_Seitenauszug_.

═══

2.1. Zur Person des BF:

Die zur Identität des BF getroffenen Feststellungen beruhen einerseits auf seinen eigenen Angaben im Verfahren und andererseits auf den im Verfahren vorgelegten irakischen Urkunden (darunter sein irakischer Reisepass in Kopie). Die Identität des BF konnte somit festgestellt werden.

Die Angaben des BF zu seiner Staatsangehörigkeit, Volksgruppenzugehörigkeit und seinem religiösen Bekenntnis waren nicht zweifelhaft und konnten der Entscheidung des erkennenden Gerichtes zugrunde gelegt werden.

═══

_Zu erledigende Aufgabe_. Geben Sie den oben stehenden Seitenauszug vollständig und wortgetreu wieder.

_Datenteil_.
═══

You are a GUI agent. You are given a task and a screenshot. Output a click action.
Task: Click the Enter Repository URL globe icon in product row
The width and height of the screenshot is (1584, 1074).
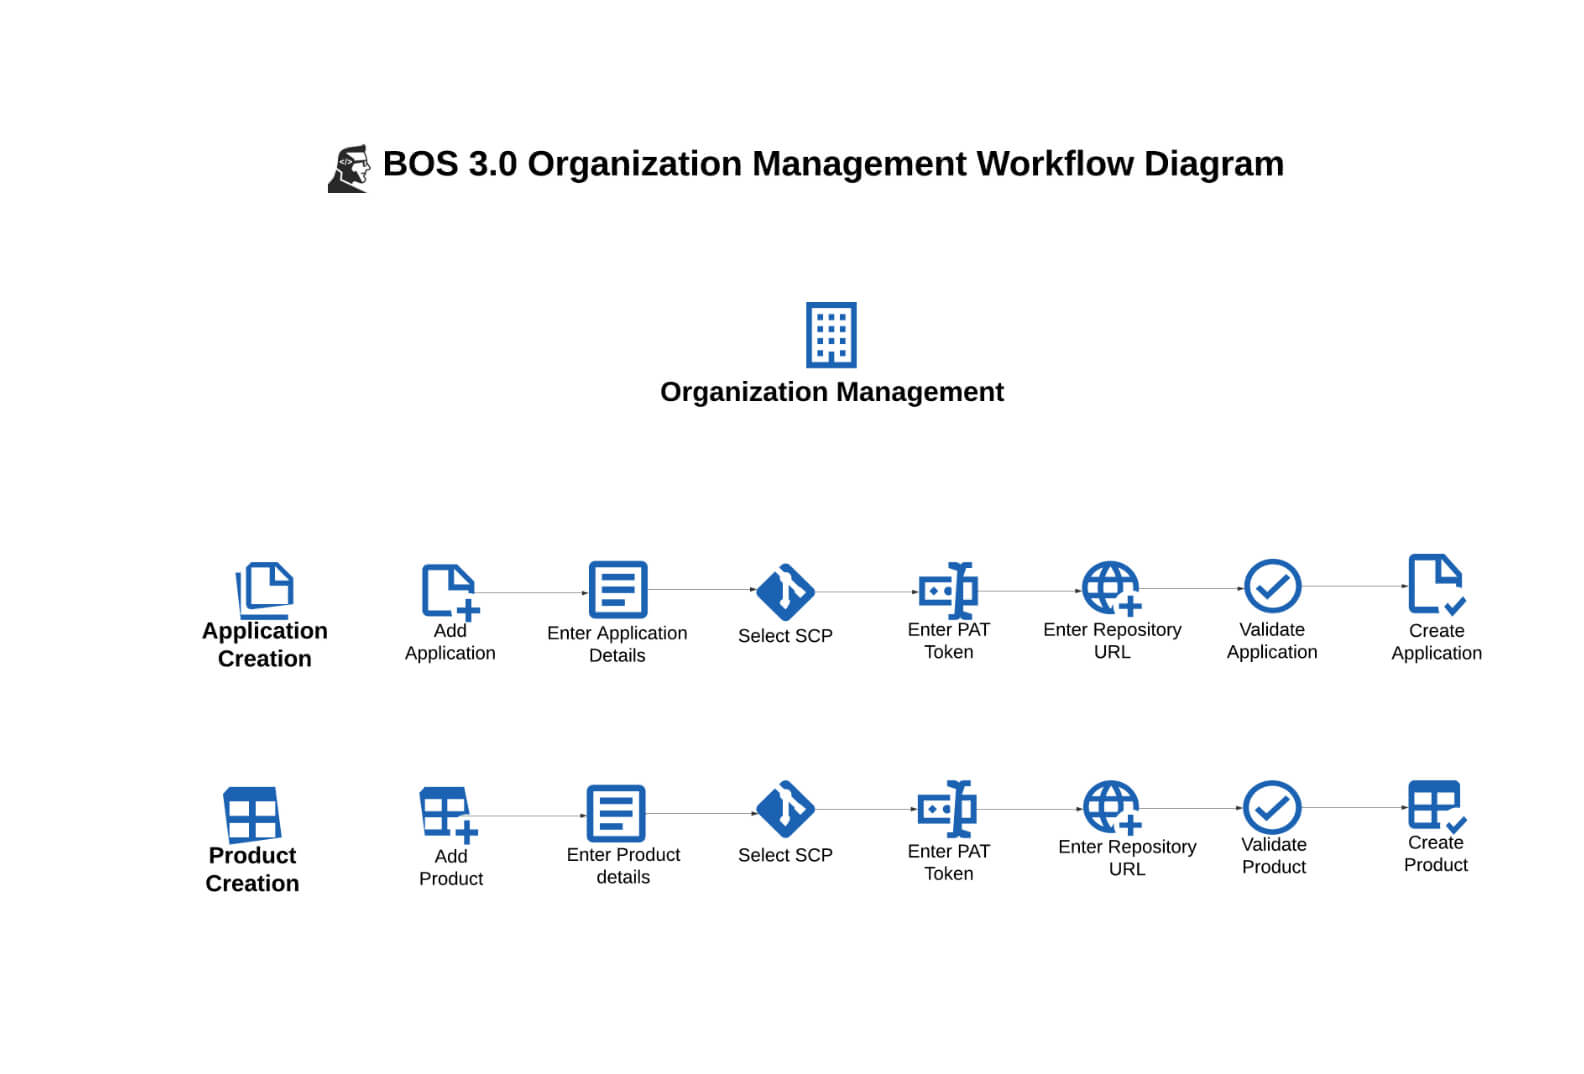point(1112,807)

═══

_Erledigte Aufgabe_.
2.1. Zur Person des BF:

Die zur Identität des BF getroffenen Feststellungen beruhen einerseits auf seinen eigenen Angaben im Verfahren und andererseits auf den im Verfahren vorgelegten irakischen Urkunden (darunter sein irakischer Reisepass in Kopie). Die Identität des BF konnte somit festgestellt werden.

Die Angaben des BF zu seiner Staatsangehörigkeit, Volksgruppenzugehörigkeit und seinem religiösen Bekenntnis waren nicht zweifelhaft und konnten der Entscheidung des erkennenden Gerichtes zugrunde gelegt werden.